WHAT IS EXPECTED: Transcribe the rows from the line containing "Task: Click the components icon in top center" through the line containing "Instruction: Select the Size column header", inclusive, reproducing each line without alteration.

MATERIAL TO PROCESS:
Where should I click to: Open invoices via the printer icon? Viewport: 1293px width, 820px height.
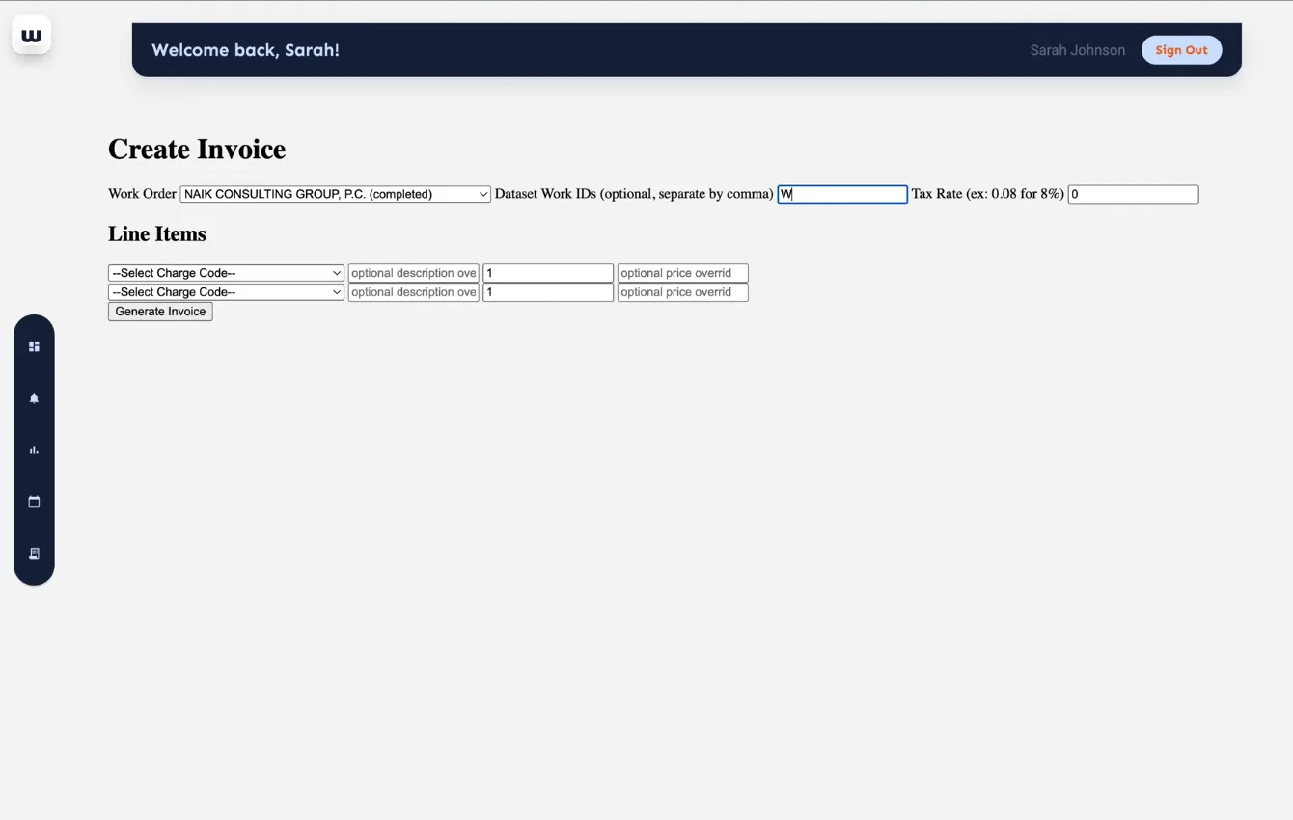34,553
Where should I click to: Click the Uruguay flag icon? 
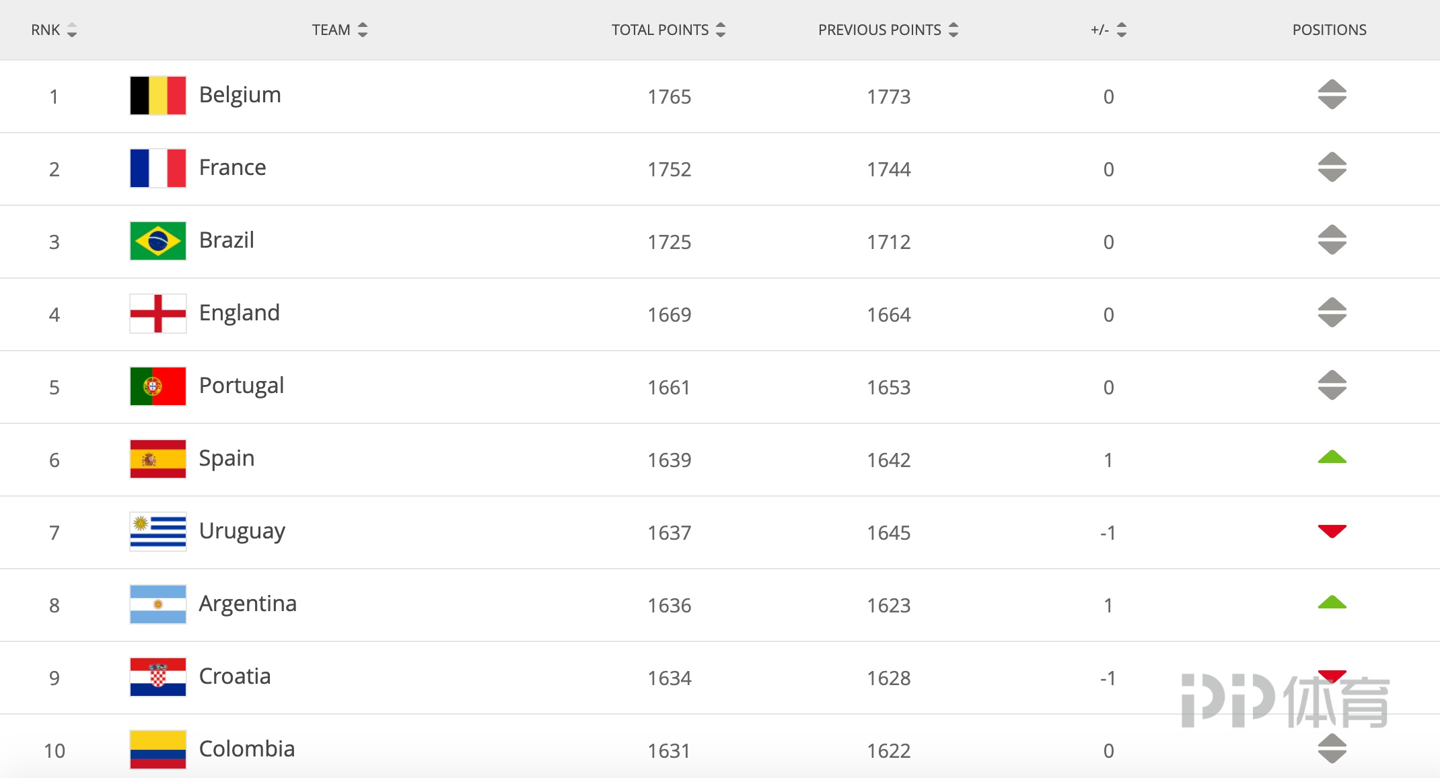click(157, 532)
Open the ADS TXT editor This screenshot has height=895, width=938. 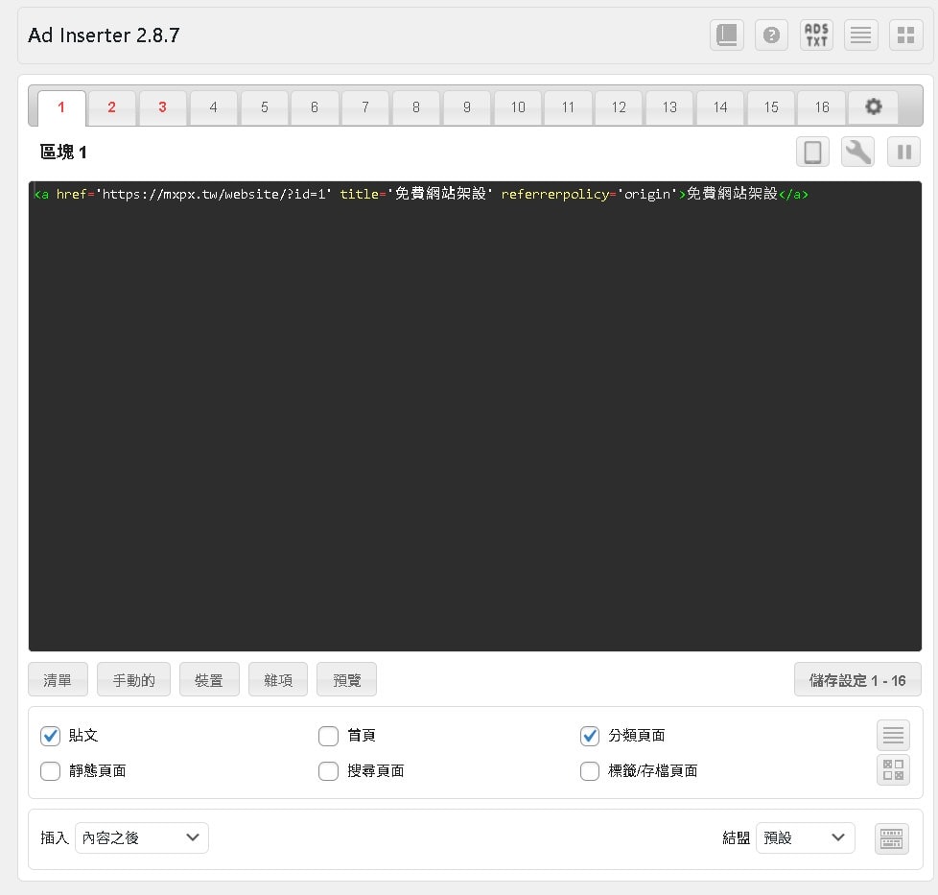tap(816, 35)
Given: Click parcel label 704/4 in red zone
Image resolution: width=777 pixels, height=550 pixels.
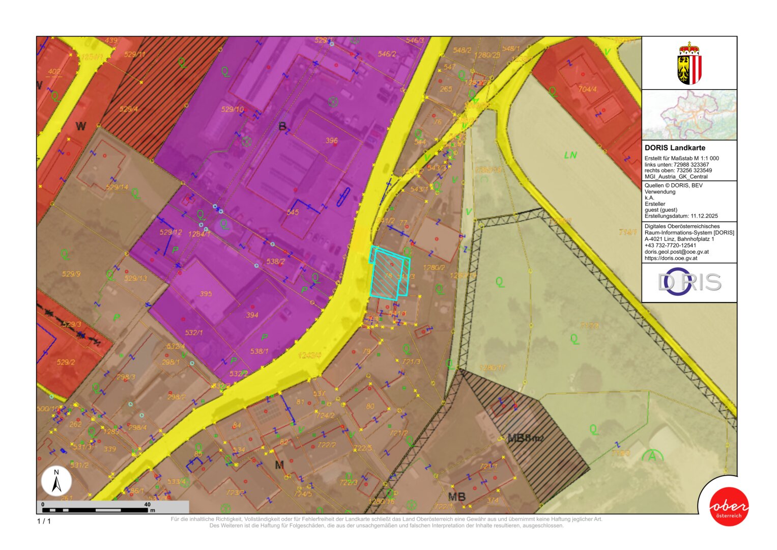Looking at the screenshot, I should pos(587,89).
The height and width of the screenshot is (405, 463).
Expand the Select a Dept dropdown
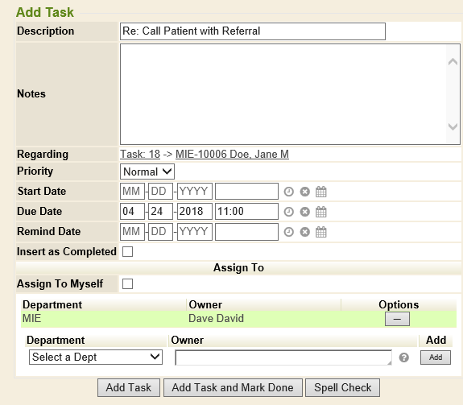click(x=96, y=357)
==
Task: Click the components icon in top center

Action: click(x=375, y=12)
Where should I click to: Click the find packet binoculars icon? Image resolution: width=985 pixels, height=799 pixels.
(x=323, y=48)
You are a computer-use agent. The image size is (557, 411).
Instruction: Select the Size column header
...
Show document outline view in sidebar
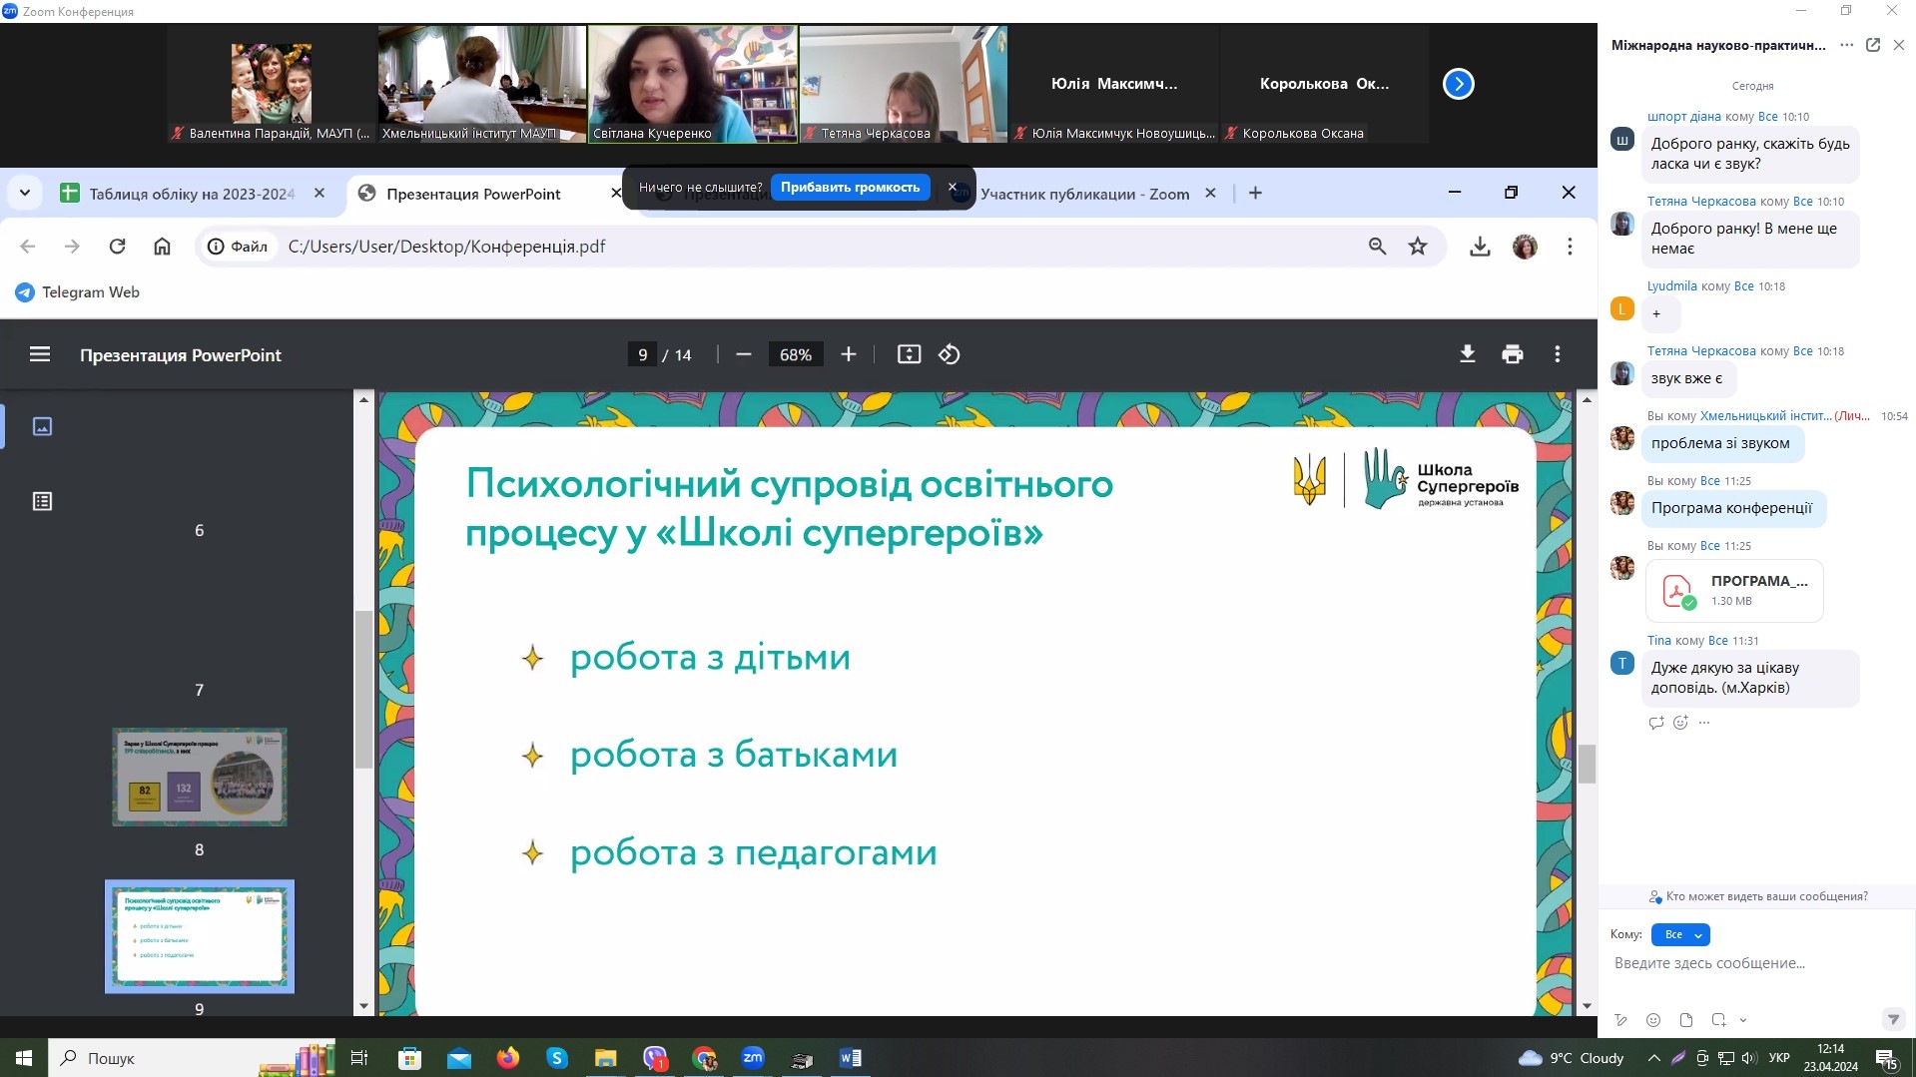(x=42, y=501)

CORRECT RESPONSE:
Task: Click the components icon in top center

Action: click(x=375, y=12)
Where should I click to: Click the find packet binoculars icon? Image resolution: width=985 pixels, height=799 pixels.
(x=323, y=48)
You are a computer-use agent. The image size is (557, 411).
Instruction: Select the Size column header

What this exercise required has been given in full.